If only the humans would
put on better shows..
Crucially, the Second Circuit rejected the idea that the "performance" in question was the underlying work or the original transmission. Instead, the appeals court said courts should look "downstream rather than upstream or laterally, to determine whether any link in a chain of transmissions made by a party constitutes a public performance." The judges in Cablevision also distinguished the remote DVR unit from other situations where courts had found infringement based on a "master copy" -- for instance, a hotel and video booth store that played the same tape to different customers.

But what about Aereo and its TV-everywhere service? Is the company not also streaming a master copy? Not at all, said a New York federal court in refusing to grant a preliminary injunction this summer, agreeing that Aereo's one-antenna per customer meant these are private performances. The court also rejected the broadcasters' call to distinguish the Aereo services from Cablevision because, unlike the DVR case, Aereo was streaming a live service. According to District Judge Alison Nathan, the Cablevision ruling did not spell out any time-shifting requirement for a performance to be private -- it was the individual transmission that mattered: Aereo has made substantial investments of money and human capital in its system, all in the reliance on the assumption that the Second Circuit meant what it said in Cablevision, rather than what it did not say."


The IPKat notes that, though the ruling comes preliminary injunction stage, Judge Nathan's words sound like a green light for Aereo to push forward with its TV plans. Apparently the company agrees: in mid-January the company announced it will soon switch on the service soon in 22 more cities.


But not so fast. On the heels of Aereo's victory in New York, a would-be competitor not-so-creatively named "AereoKiller" launched a rival service in California -- and was greeted by a similar lawsuit. This time, the broadcasters found a similar audience and, in late December, a California court ordered the would-be Aereo to shut down. And what of the marvel of the mini-antennas? The court was not impressed and rejected the idea that the law simply protected transmissions rather the shows in question:
That is not the only possible reading of the statute. The definition section sets forth what constitutes a public performance of a copyrighted work, and says that transmitting a performance to the public is a public performance. It does not require a "performance" of a performance. [...]  
People are interested in watching the performance of the work. And it is the public performance of the copyrighted work with which the Copyright Act, by its express language, is concerned. Thus, Cablevision 's focus on the uniqueness of the individual copy from which a transmission is made is not commanded by the statute. 
In a footnote, the court also invoked the great Judge Richard Posner to claim him as an ally who "has criticized the purely formalistic textual analytic approach to copyright cases involving alleged infringement of the performance right." (PDF of injunction ruling here)
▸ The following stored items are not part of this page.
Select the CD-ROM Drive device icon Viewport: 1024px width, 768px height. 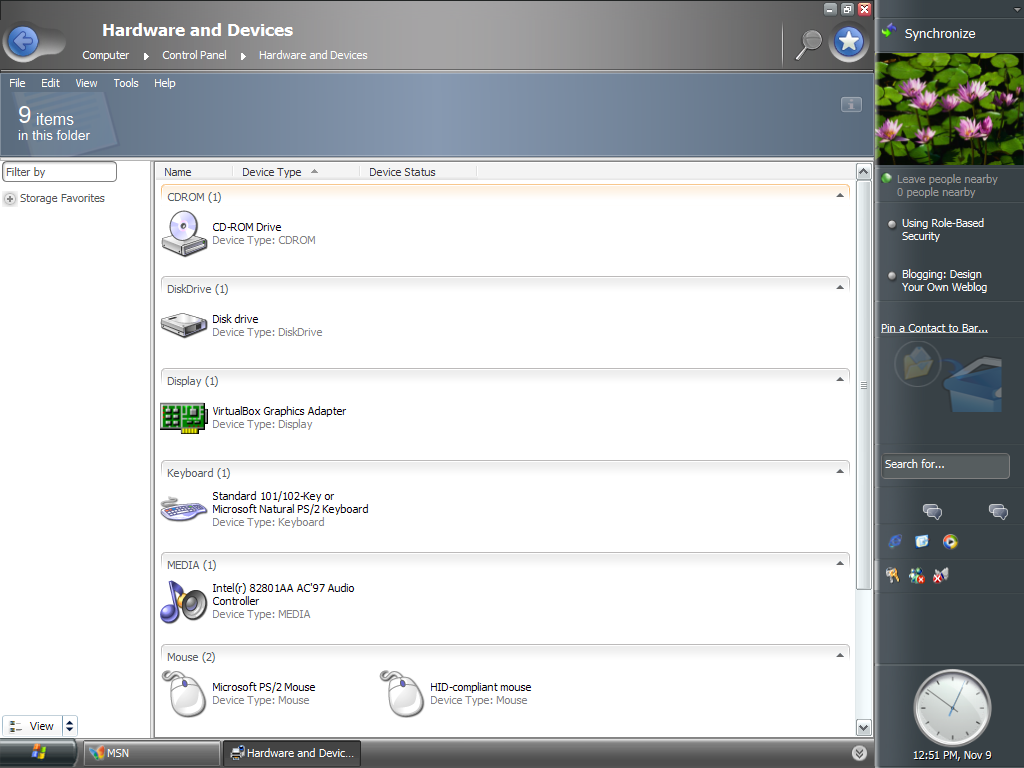[x=183, y=233]
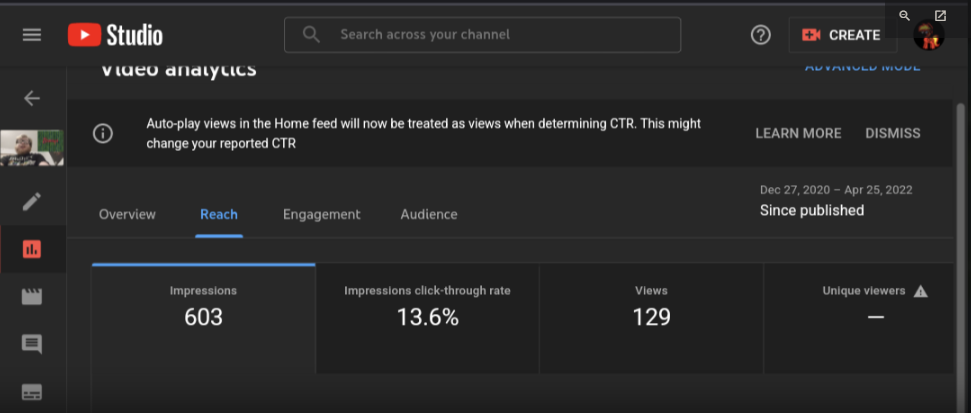Dismiss the CTR notification banner
The height and width of the screenshot is (413, 971).
(892, 133)
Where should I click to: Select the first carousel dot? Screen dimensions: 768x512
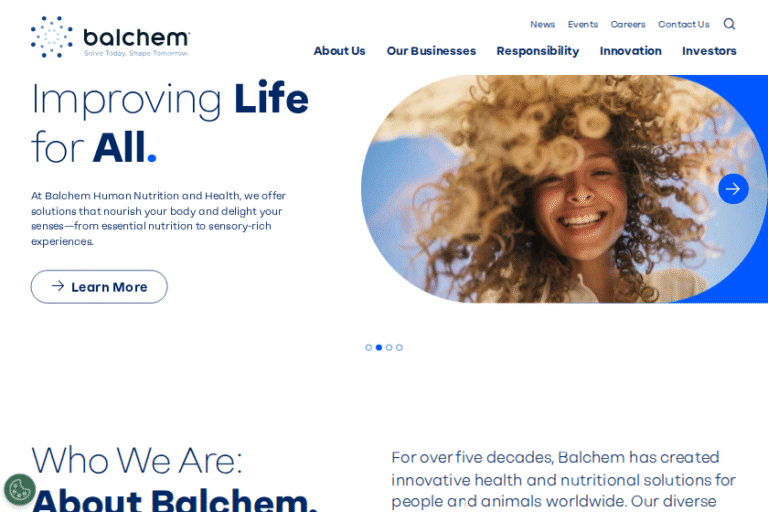point(368,347)
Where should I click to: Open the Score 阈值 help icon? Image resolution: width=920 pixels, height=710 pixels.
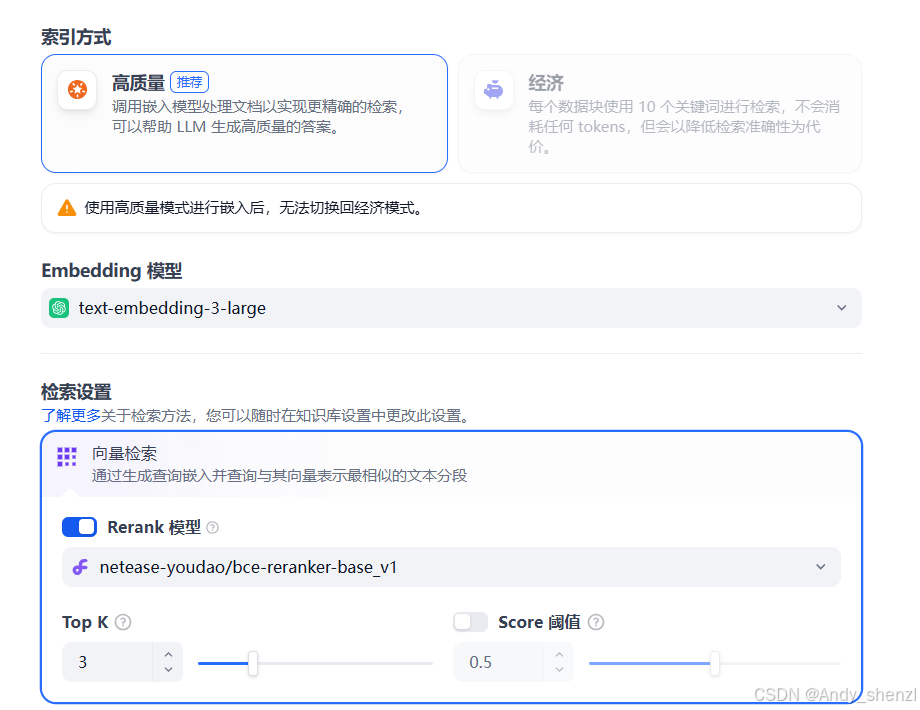pyautogui.click(x=595, y=622)
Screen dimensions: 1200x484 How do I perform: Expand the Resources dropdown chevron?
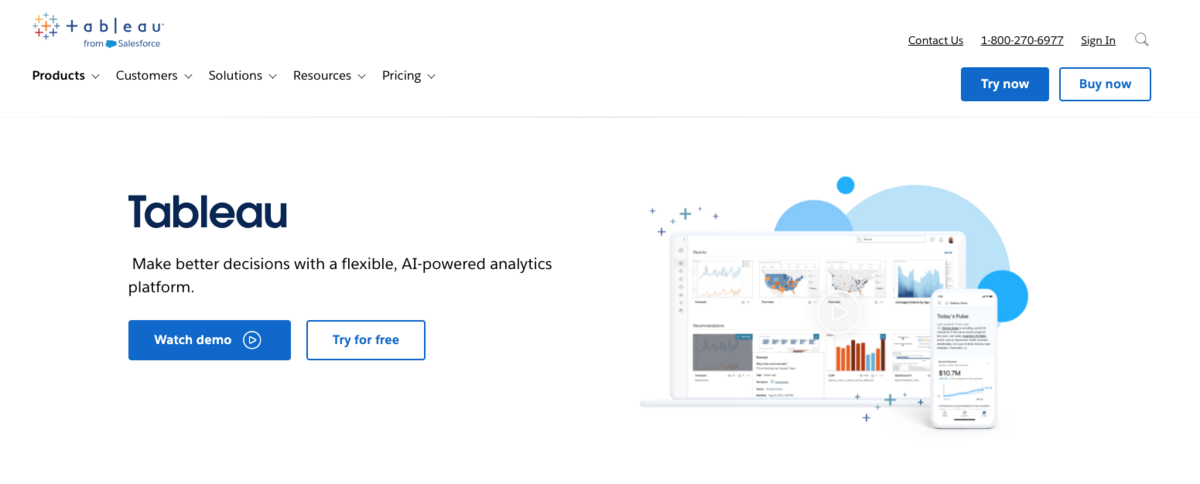(361, 76)
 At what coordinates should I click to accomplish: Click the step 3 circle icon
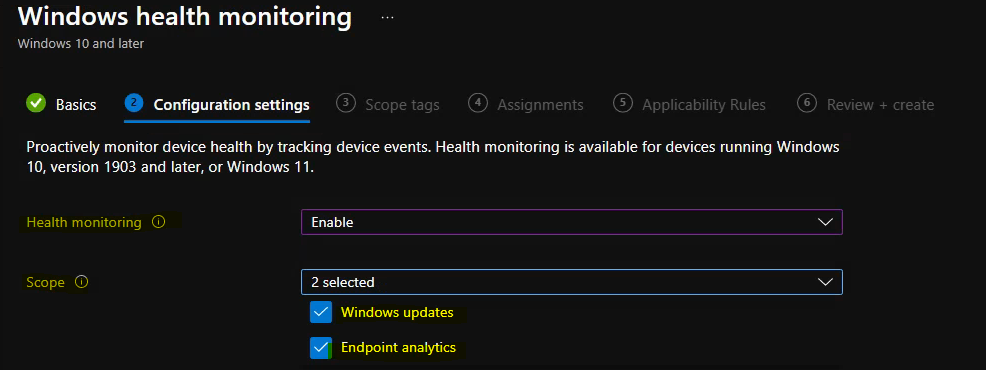point(346,103)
TV, TV everywhere -- and barely time to think


The IPKat's head is by now spinning with all this talk of mini antennas (are these individual antennae technologically necessary - or just a clever dodge, wonders Merpel) and a "performance of a performance." For now, it appears Americans outside of California will soon be inundated with more television on more devices. And if the country's appeals courts split on the antenna question, the Aereo issue could eventually be ripe for the Supreme Court.